– ¡Tess, qué vergüenza! Kenny Kronek es un chico agradable.
– ¡Ay, mamá! Eso dices siempre porque es el hijo de Lucille, y ella era tu mejor amiga pero sabes tan bien como yo que era un diota de primera. ¡Vaya! Ni siquiera podía caminar sobre una línea recta sin tropezarse. ¡Y todos esos barros! Todavía puedo oler el medicamento que usaba para el acné.
– Kenny se encargó de su madre hasta el día en que murió, y no toda la gente agradable del mundo tiene buena coordinación, Tess. Además es un excelente padre y cuida muy bien la casa desde que Lucille murió.
– ¿Te refieres a que alguien se casó con él?

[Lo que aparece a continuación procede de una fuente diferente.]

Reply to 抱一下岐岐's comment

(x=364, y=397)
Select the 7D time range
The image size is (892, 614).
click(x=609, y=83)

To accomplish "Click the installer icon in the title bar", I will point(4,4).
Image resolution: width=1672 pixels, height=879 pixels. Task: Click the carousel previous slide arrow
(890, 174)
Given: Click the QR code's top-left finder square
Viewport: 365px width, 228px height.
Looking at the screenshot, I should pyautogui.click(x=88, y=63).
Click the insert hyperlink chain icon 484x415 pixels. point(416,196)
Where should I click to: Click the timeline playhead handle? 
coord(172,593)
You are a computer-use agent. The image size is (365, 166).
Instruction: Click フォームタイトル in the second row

– Claro que se casó. Fue con una chica que conoció en la universidad… Stephanie. Sólo que ahora está divorciado.
– No me sorprende -murmuró Tess al alejarse de la ventana.
– Tess, por favor… -su madre la reprendió con el entrecejo ligeramente fruncido.
– Bueno, es que siempre… me estaba mirando. ¿Sabes a lo que me refiero? -fingió un escalofrío-. Era tan detestable.
– ¡Vamos, Tess, exageras!
– Pues es cierto. La única clase que tomábamos juntos era coro, y cuando fuimos al festival de coros en Saint Louis, se sentó conmigo en el autobús y no pude quitármelo de encima. Ahí estaba, sentado, tan sonrojado que pensé que la nariz le sangraría ahí mismo. ¡Y luego trató de tomarme de la mano! Te juro que todos los compañeros se burlaron tanto que pensé que moriría.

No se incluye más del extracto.